The next frontier in domestic energy production, offshore wind is a unique opportunity to create an entirely new industry and thousands of jobs by tapping into this clean, stable-priced resource and harnessing it for energy. A resource which, by the way, has enough potential along the U.S. East Coast to meet the electricity demands of at least one-third of the United States – or, enough to power the entire East Coast. This emerging industry will create thousands of jobs and improve consumer access to clean energy sources.

The Atlantic Wind Connection backbone transmission project is an essential foundation to this new industry. Designed to accelerate offshore wind development, the project is led by well-established independent transmission company Trans-Elect and sponsored by Bregal Energy, Google, Marubeni Corporation, and Elia.

The Mid-Atlantic region alone offers more than 60,000 megawatts of offshore wind potential in the relatively shallow waters of the outer continental shelf, ten to twelve miles off the coast. That’s enough to power more than 50 million homes.

Today, voters in the Mid-Atlantic support offshore wind more than ever. In fact, public opinion polling of area voters found that 79 percent of Mid-Atlantic respondents support the development of wind power and a strong majority are willing to pay extra to get this clean energy.

Jobs and Growth

Offshore wind presents the unique opportunity to create an entirely brand new industry in the United States. With over 8,000 components in a modern wind turbine, many offshore wind turbine components can be manufactured here in the United States. Today, about 2/3 of the components in U.S. land-based wind turbines are manufactured domestically.

There are significant opportunities for U.S. manufacturers to play a similarly substantial role in the offshore wind supply chain. Local sourcing is preferred for towers, castings, forging services, nacelle covers and blades to reduce transportation costs, decrease currency risk, and increase just-in-time turbine availability, product quality and service. As turbines become larger, few suppliers are equipped to produce the unique components and the size makes the components expensive and difficult to transport. The offshore wind industry’s development will open up new markets for local suppliers.

According to a 2011 study of the economic benefits of offshore wind, commissioned by Atlantic Wind Connection, the employment and GDP impact can be immense. The study was conducted by IHS Global Insight, a leading global analytics firm. IHS analyzed the economic benefits of building 7,700MW of offshore wind farms and the AWC offshore transmission line along the Mid-Atlantic. They found that a Mid-Atlantic build-out can create approximately 310,000 job-years of work (about 31,000 workers) in the US. There will be direct employment growth primarily in the construction of and operations/maintenance of the wind farms and transmission system, but that there will also be significant opportunities to develop the local manufacturing supply chain. Thus, a Mid-Atlantic build-out can create:

  • 80,000+ job years from direct construction and manufacturing,
  • 98,000+ job years from indirect employment at suppliers of equipment and services, and,
  • 130,000+ job years induced as wages flow through the economy.
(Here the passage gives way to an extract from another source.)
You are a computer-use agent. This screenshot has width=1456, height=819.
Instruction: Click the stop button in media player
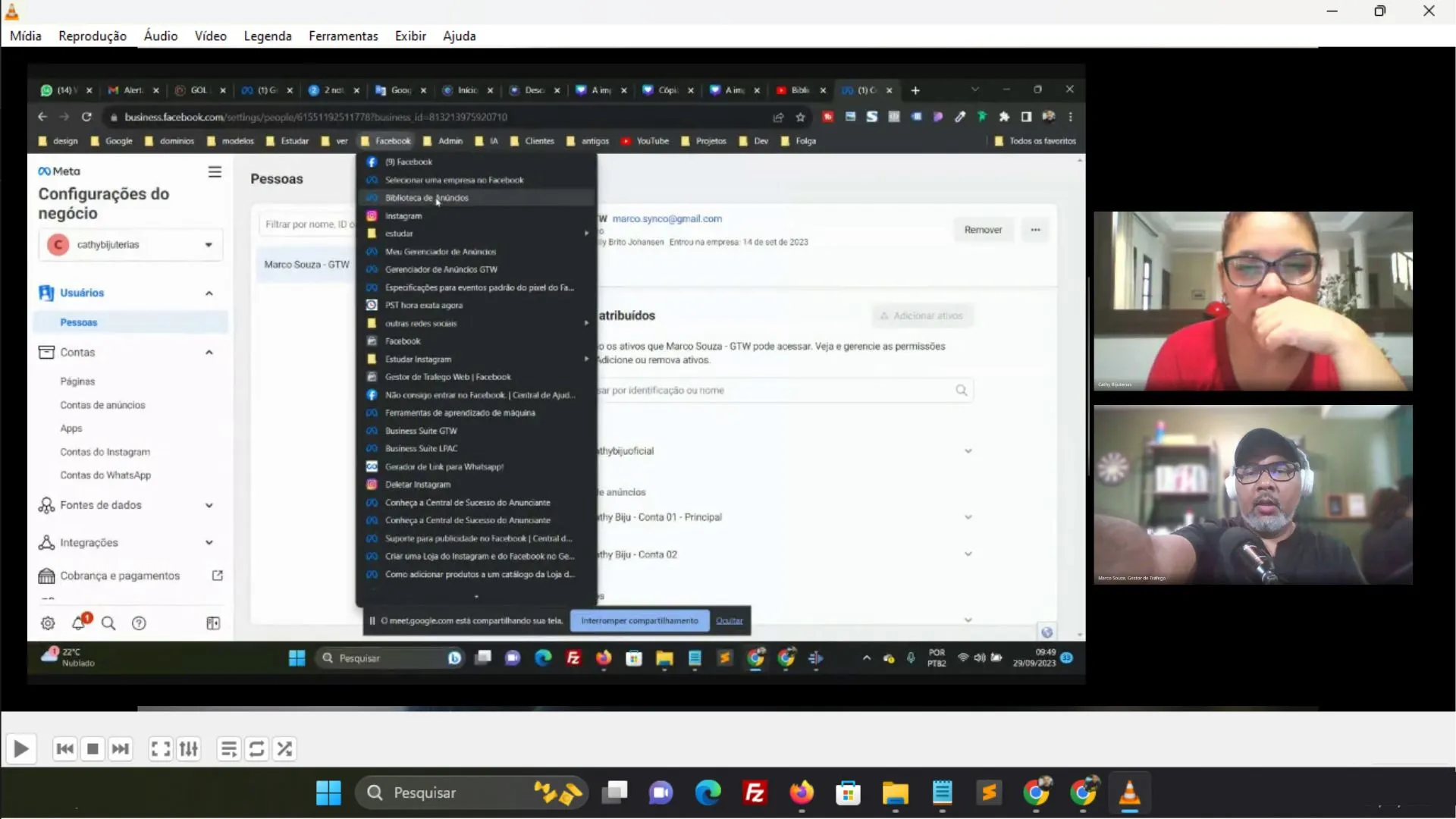click(91, 748)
All the additional economic activity would increase the GDP by $33 billion and increase Federal, state and local taxes by $7.5 billion.

Lowering Energy Prices

Decades ago, land-based wind was considered high cost. America, however, committed to lead in land-based wind and over time we learned to build turbines better, larger, and at a lower cost. Today, not only are thousands employed in land-based wind, but the cost of land-based wind energy production has decreased close to the level of fossil-fueled energy. Land-based wind is now a viable, stable-priced, clean energy resource that contributes to our energy security.

A similar success is possible with offshore wind. Today it is comparable in cost to solar energy. However, as offshore wind technology evolves, with larger, more efficient machines, and as the supply chain is localized, it is possible to lower the cost of offshore wind energy to the range of $0.07 /kWh by 2030, according to the DOE’s National Offshore Wind Strategy.
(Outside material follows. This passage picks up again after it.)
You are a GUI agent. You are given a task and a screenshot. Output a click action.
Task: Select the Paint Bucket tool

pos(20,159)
Less well understood, is that offshore wind - even at a higher cost initially - can lower energy prices. It is counterintuitive, but here’s how: Electricity is sold in an auction market. Each energy resource is bid into that auction, at the cost of producing an extra unit of that energy ($/MWhr). That cost is primarily determined by fuel costs. Nuclear power, for example, has very low fuel costs and as a result it bids into the auction at a low price. On the other hand, coal has a comparatively high fuel cost and thus bids in higher than nuclear, or increasingly higher than even natural gas today. Once offshore wind farms are built and operating, their offshore wind energy will bid into the market at zero cost. This is because (again, once in operation) there will be no cost associated with producing an extra megawatt of offshore wind electricity because the fuel – the wind – is free.
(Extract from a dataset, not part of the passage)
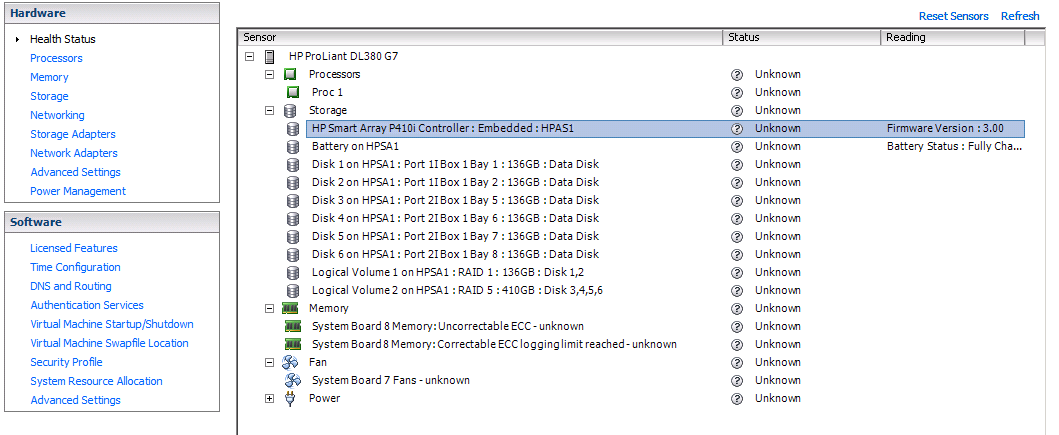1059x435 pixels.
Task: Collapse the Memory tree node
Action: pos(269,308)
Let’s use New Jersey as an example. While southern New Jersey has abundant nuclear resources and a lower overall energy demand, northern New Jersey is densely populated with the highest energy prices in the state. That’s because of what’s happening behind the scenes in the energy markets. Market price is set by the units that are needed to meet load. Today, without offshore wind, old, polluting, inefficient peaking units in the north are used to meet peak load demand and are setting the market price. When the New Jersey Energy Link is able to bring in offshore wind, and to move surplus lower cost clean nuclear and natural gas energy from southern New Jersey to northern New Jersey, those expensive peaking units will be displaced, and so the overall market-clearing price will settle at a much lower level. This is a benefit that will be enjoyed by all ratepayers in that market.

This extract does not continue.